2aSC17. Effects of synthesis fidelity on vowel identification: Role of spectral change and voicing source.

Session: Tuesday Morning, Dec 04


Author: Peter F. Assmann
Location: School of Human Development and Callier Ctr. for Community Disord., The Univ. of Texas at Dallas, Box 830688, Richardson, TX 75083
Author: William F. Katz
Location: School of Human Development and Callier Ctr. for Community Disord., TheSchool of Human Development and Callier Ctr. for Community Disord., The Univ. of Texas at Dallas, Box 830688, Richardson, TX 75083

Abstract:

Recent studies have shown that synthesized versions of American English vowels are more accurately identified when natural time-varying changes in the formant frequencies are preserved rather than flattened. A limitation of these experiments is that vowels generated with cascade formant synthesis are generally less accurately identified than natural vowels. To overcome this limitation, a high-quality analysis--synthesis system was used to reexamine the effects of spectral change. Using this new technique, synthesized versions of 12 American English vowels spoken by adults and children were identified as accurately as natural vowels.
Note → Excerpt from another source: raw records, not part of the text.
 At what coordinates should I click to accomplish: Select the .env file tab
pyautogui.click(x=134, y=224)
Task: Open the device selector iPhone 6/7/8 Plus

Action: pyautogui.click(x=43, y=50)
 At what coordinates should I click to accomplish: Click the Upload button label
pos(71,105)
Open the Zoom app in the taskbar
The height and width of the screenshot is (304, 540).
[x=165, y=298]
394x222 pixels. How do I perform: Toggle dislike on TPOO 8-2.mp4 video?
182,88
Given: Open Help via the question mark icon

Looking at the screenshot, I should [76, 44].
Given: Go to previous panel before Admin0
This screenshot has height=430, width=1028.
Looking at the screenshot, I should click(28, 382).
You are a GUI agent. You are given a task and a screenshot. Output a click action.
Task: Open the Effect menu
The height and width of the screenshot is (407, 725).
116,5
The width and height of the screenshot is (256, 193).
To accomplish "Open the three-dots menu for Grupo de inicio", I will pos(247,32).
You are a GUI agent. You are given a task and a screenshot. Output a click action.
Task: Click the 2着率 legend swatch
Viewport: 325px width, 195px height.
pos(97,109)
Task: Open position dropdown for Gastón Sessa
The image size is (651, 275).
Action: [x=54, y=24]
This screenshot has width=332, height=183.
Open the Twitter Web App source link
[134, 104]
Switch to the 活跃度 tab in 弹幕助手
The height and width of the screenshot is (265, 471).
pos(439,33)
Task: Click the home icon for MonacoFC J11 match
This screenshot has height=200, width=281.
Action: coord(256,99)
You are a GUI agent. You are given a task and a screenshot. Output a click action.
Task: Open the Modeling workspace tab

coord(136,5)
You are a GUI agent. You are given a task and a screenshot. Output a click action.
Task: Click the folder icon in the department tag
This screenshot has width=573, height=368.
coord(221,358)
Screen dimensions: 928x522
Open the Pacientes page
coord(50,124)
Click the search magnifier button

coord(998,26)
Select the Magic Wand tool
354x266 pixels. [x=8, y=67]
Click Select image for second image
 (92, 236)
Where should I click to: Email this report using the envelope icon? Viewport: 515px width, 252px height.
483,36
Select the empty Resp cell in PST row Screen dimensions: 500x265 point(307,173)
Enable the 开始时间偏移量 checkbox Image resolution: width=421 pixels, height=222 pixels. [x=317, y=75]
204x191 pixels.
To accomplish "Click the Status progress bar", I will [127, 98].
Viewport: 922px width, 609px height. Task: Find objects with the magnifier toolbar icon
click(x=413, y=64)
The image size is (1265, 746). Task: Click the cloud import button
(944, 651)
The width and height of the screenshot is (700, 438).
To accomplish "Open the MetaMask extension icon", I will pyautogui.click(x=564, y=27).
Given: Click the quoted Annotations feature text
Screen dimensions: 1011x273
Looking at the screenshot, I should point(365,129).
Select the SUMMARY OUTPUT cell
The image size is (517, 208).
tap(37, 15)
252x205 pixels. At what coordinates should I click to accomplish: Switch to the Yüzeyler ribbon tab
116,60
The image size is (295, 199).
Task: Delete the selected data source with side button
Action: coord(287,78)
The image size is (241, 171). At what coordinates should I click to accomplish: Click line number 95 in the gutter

Two experiments confirmed the beneficial effects of preserving the time-varying changes in the formants, both in vowels synthesized with pulsed excitation (as in voiced speech) and noise excitation (as in whispered speech), and verified that identification accuracy does not decline when the fundamental frequency is held constant. However, in contrast to earlier findings, (i) whispered vowels were identified as accurately as the voiced versions, and (ii) the benefits of time-varying spectral change were greater than previously found with cascade formant synthesis. The findings are consistent with recent studies showing that the measured effects of spectral and temporal manipulations in vowels can vary as a function of synthesis fidelity.